慧觉禅师亦双手合十,低宣佛号,声音嘶哑:“阿弥陀佛。那‘注视’非此界应有之物。秦镇抚等人,以凡人之躯,借西苑殿下‘天启’之力,行逆天之举,虽破邪秽,却恐已……惊动冥冥之中不可言之存在。此间因果,业力纠缠,恐非善了。”
陈璘倒吸一口凉气。摧毁一个怪物,却可能引来更可怕东西的“关注”?这代价……
“当务之急,是救治伤员,稳定海域,防止污染扩散,并立刻将详情禀报朝廷与西苑。”李守静强打精神,目光扫过海面那些漂浮的诡异残骸,“这些崩碎之物,皆蕴含残存邪力,需尽快收集、隔离、以真火或雷法彻底焚化,绝不可令其随波逐流,或……被某些有心或无心之辈获得。”
陈璘重重点头,他深知此事关乎重大。他一面安排军中医官全力救治秦罡等伤员,一面下令加派船只人手,在“七星荡魔音阵”残余效果的辅助下,小心清理海面,打捞所有可疑残留物,并划出绝对禁区,严禁任何船只人员靠近核心区域。

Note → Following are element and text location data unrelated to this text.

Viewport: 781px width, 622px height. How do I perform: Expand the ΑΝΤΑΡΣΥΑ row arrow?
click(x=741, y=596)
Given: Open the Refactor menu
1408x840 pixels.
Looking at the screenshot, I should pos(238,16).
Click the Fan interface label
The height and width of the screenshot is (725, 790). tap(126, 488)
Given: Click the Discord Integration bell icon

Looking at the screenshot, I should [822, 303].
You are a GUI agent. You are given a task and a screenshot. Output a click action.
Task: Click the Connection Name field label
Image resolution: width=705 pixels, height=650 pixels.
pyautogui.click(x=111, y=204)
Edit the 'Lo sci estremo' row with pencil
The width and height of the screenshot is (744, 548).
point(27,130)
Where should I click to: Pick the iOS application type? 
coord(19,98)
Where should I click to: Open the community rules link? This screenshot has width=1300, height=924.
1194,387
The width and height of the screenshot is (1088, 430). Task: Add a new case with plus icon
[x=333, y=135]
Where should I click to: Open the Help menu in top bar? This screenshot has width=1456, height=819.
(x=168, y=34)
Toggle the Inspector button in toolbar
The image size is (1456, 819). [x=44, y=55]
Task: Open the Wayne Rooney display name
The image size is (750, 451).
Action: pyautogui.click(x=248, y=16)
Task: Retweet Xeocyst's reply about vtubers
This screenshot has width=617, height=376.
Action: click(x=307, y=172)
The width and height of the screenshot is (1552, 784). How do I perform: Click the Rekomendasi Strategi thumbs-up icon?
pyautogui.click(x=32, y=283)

同时,他亲自执笔,将凌晨以来观察到的一切、李守静与慧觉的口述、以及自己的判断,写成一份极其详实却也字字惊心的战报。在战报最后,他特意提及:“西苑皇太孙殿下所授‘天启’阵图及方略,实为扭转战局、诛灭邪核之关键。秦镇抚等人,皆言于绝境中得殿下意念指引,方窥得一线生机。殿下虽远在千里,然其智其勇,功莫大焉。”
这并非单纯的恭维。陈璘是军人,他清楚地知道,如果没有西苑那份及时雨般的“三元逆反”方案和那神秘的“共鸣指引”,秦罡小队绝无可能生还,更遑论摧毁核心。那位年轻的皇太孙,在此役中展现出的、超越常理的作用,已然深深震撼了所有知情的核心人物。
战报以最快的速度发往京师。而临海大营,则在一种混杂着胜利的疲惫、沉重的损失、以及对未知未来的隐隐不安中,开始了漫长而艰难的善后工作。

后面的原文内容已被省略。